Byzantium

Byzantium

Vingt ans après son Entretien avec un vampire, Neil Jordan réinvente le mythe du vampire dans un film entre romantisme et fantastique en adaptant la pièce de l’auteur anglaise Moira Buffini, A Vampire Story. Malheureusement pas de sortie salle pour ce bon film, mais une sortie directement en vidéo. C’est toujours ça dirons-nous. On a eu la chance de le voir sur grand écran à l’occasion du Paris International Fantastic Film Festival.

Eleanor et Clara vivent ensemble et passent de ville en ville dès que leur secret pourrait être découvert : elles se nourrissent de sang humain, mais Eleanor choisit ses victimes mourantes. A force de mouvement, elles trouvent refuge à Byzantium, l’hôtel désert d’une ville côtière, là où tout a commencé, il y a près de deux siècles.

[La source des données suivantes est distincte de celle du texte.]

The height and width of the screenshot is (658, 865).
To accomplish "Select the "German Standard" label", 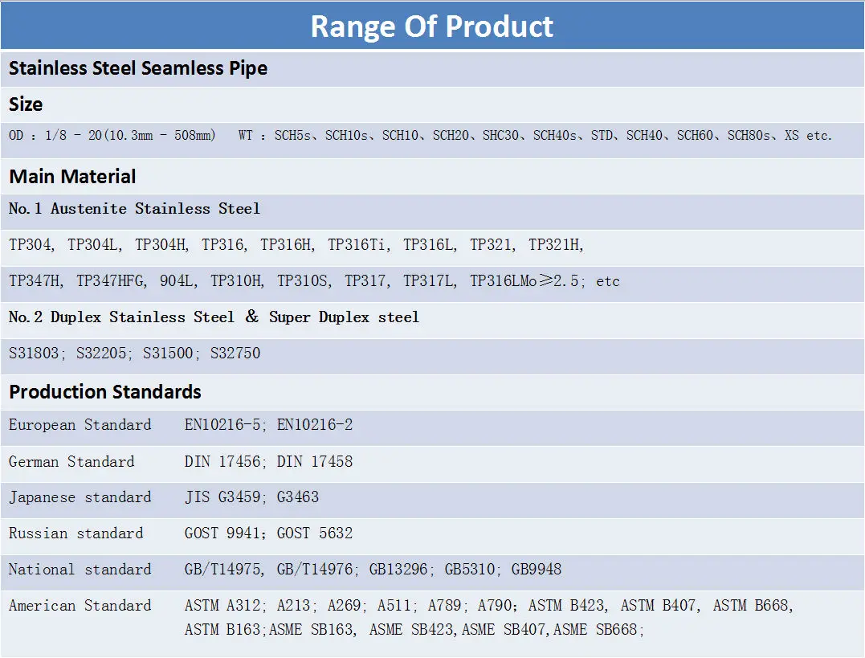I will click(71, 462).
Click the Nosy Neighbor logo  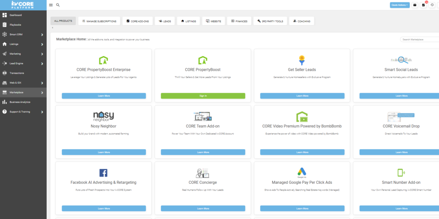coord(103,116)
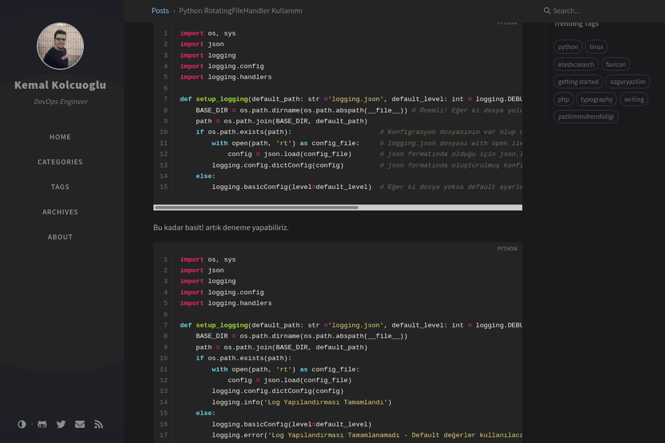
Task: Visit the ABOUT page
Action: tap(60, 237)
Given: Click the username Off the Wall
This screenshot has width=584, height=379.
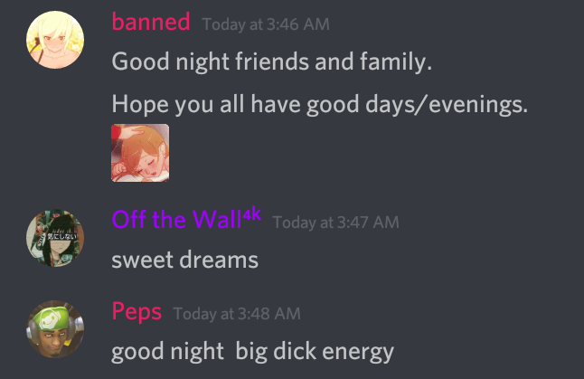Looking at the screenshot, I should coord(176,219).
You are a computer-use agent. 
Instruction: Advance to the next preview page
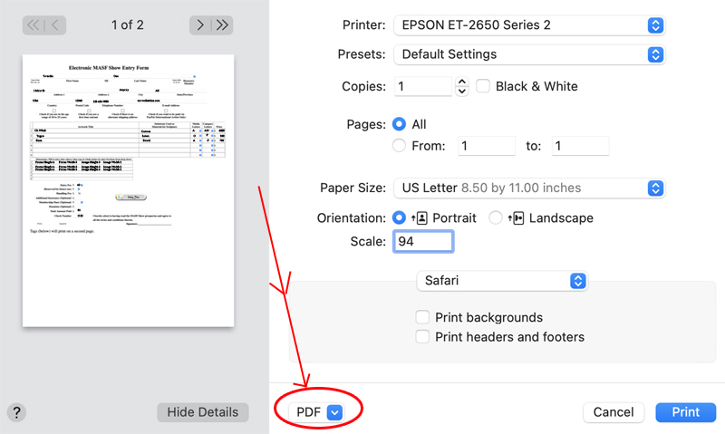coord(200,25)
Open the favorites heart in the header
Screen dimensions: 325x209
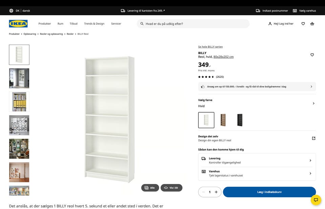point(303,24)
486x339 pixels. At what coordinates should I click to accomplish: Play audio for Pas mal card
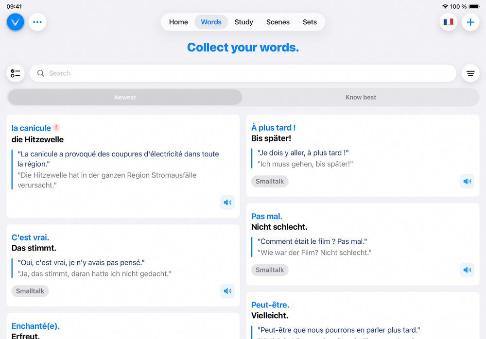pyautogui.click(x=467, y=270)
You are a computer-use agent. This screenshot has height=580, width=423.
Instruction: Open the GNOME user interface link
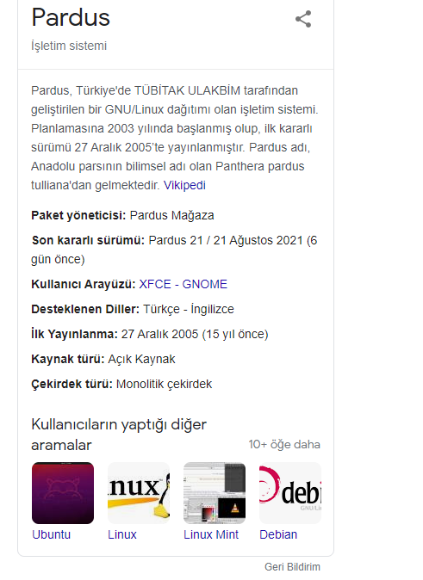click(204, 284)
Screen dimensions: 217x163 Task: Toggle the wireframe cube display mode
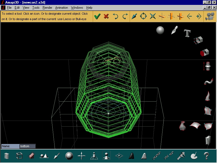pos(19,156)
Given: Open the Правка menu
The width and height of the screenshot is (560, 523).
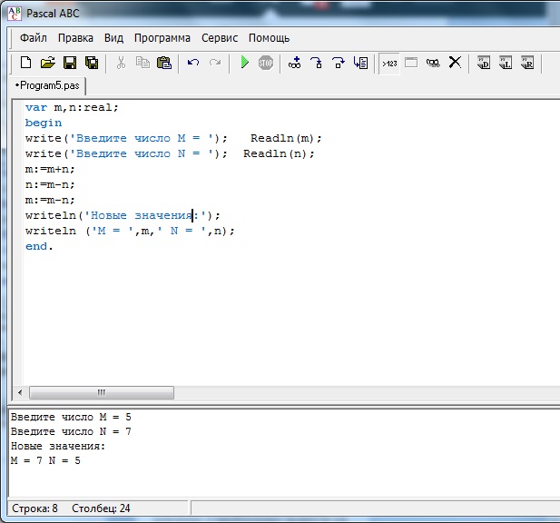Looking at the screenshot, I should pyautogui.click(x=75, y=38).
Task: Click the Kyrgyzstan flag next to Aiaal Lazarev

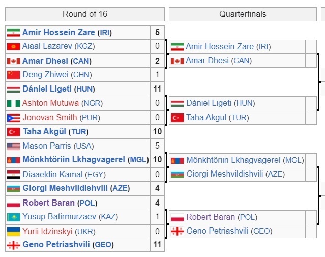Action: (x=13, y=46)
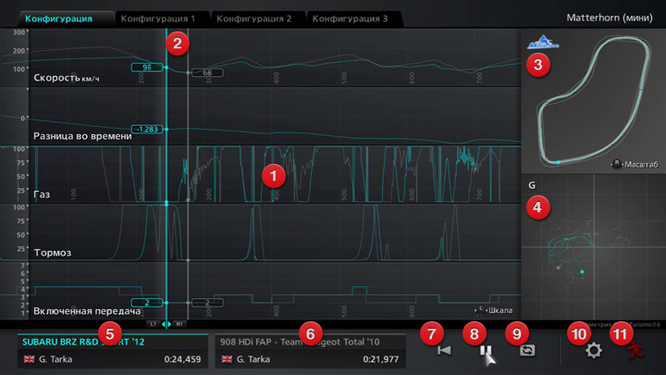Select the first Конфигурация tab
The image size is (666, 375).
point(58,18)
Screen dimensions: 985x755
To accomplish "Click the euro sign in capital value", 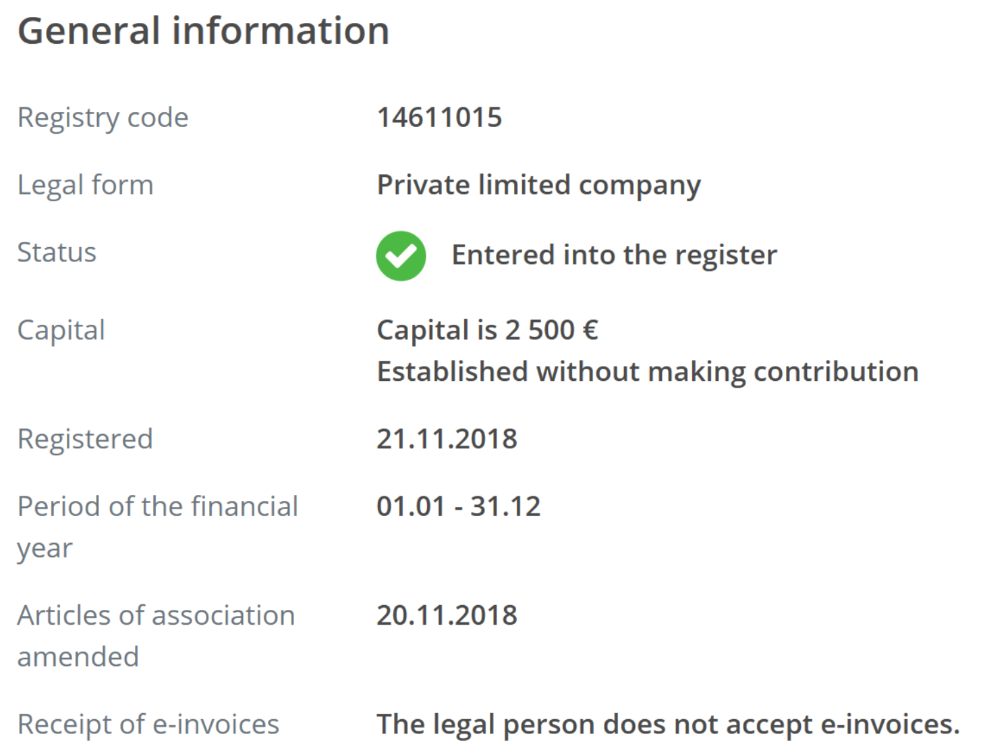I will 590,330.
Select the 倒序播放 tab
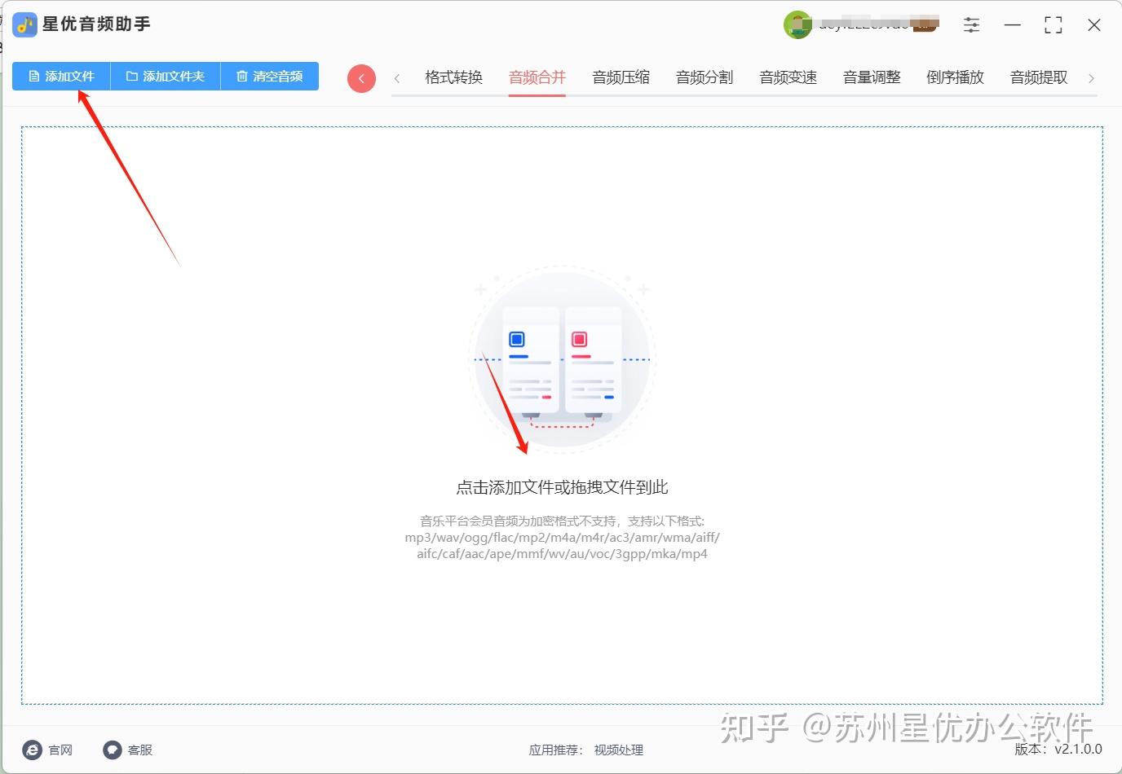 coord(955,77)
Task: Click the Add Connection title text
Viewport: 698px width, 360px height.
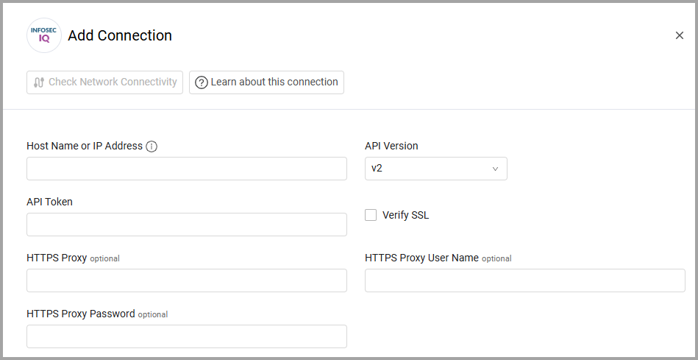Action: [x=120, y=35]
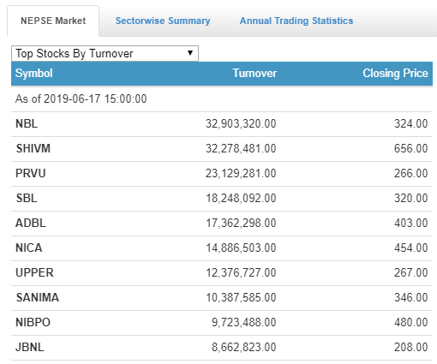Click the PRVU stock symbol

click(x=31, y=173)
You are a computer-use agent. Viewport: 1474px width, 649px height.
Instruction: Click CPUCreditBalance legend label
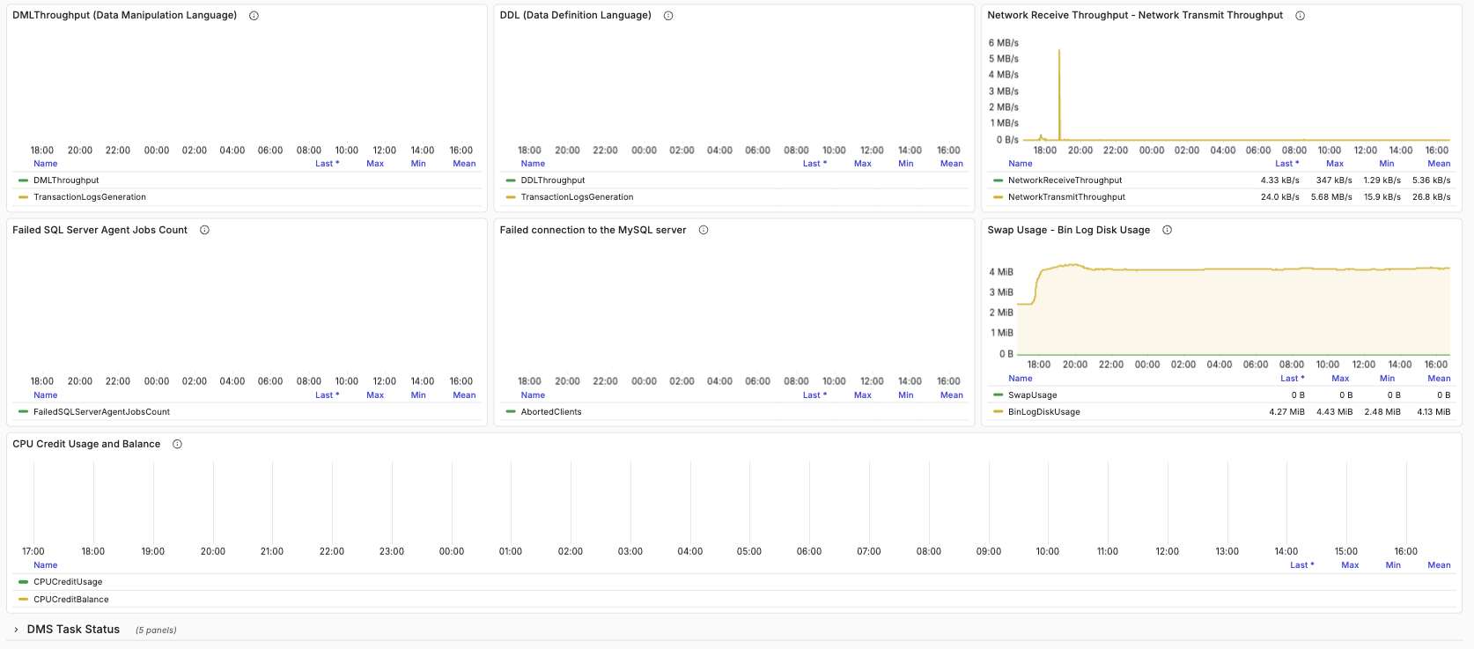(71, 600)
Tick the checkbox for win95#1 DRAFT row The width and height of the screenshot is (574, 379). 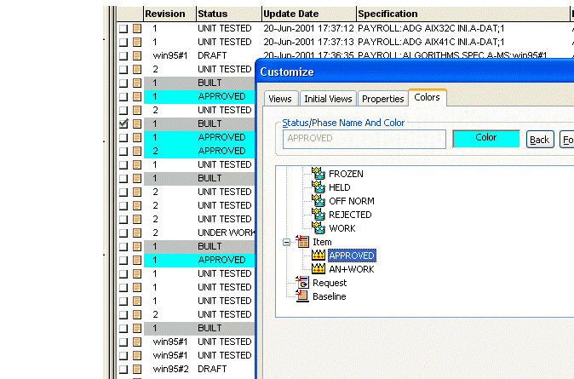tap(123, 55)
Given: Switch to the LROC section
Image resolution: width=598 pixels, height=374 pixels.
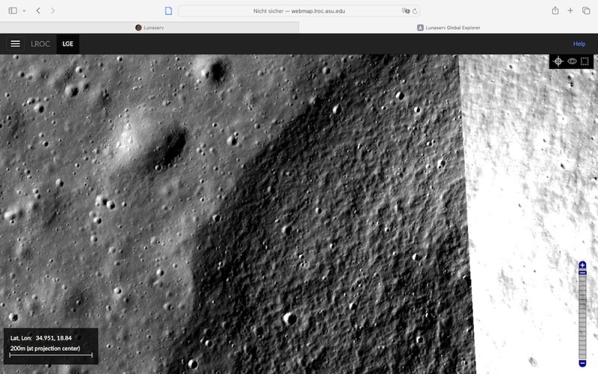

Les deux grands atouts de ce film sont son casting et son ambiance. Gemma Arterton n’aura jamais été aussi sexy depuis Tamara Drew. Caleb Landry-Jones qu’on avait découvert dans Antiviral nous propose une autre facette de son jeu d’acteur hypnotisant. Saoirse Ronan, tout en subtilité, livre une prestation très touchante. Du côté de l’ambiance, on entre dans un univers mi-romantique mi fantastique, beaucoup plus convaincant que celui d’un Twilight. L’esthétique du film est magnifiée par un cadre précis et une lumière parfaitement travaillée.

Le mythe du vampire est ici totalement revisité : pas de dents pointues, mais des ongles coupants, pas de crainte du soleil, mais une transformation inventive…

Avec son casting brillant et son ambiance suspendue, Byzantium aurait mérité une sortie en salle, au moins pour laisser le plaisir de voir Gemma Arterton en strip-teaseuse sur grand écran.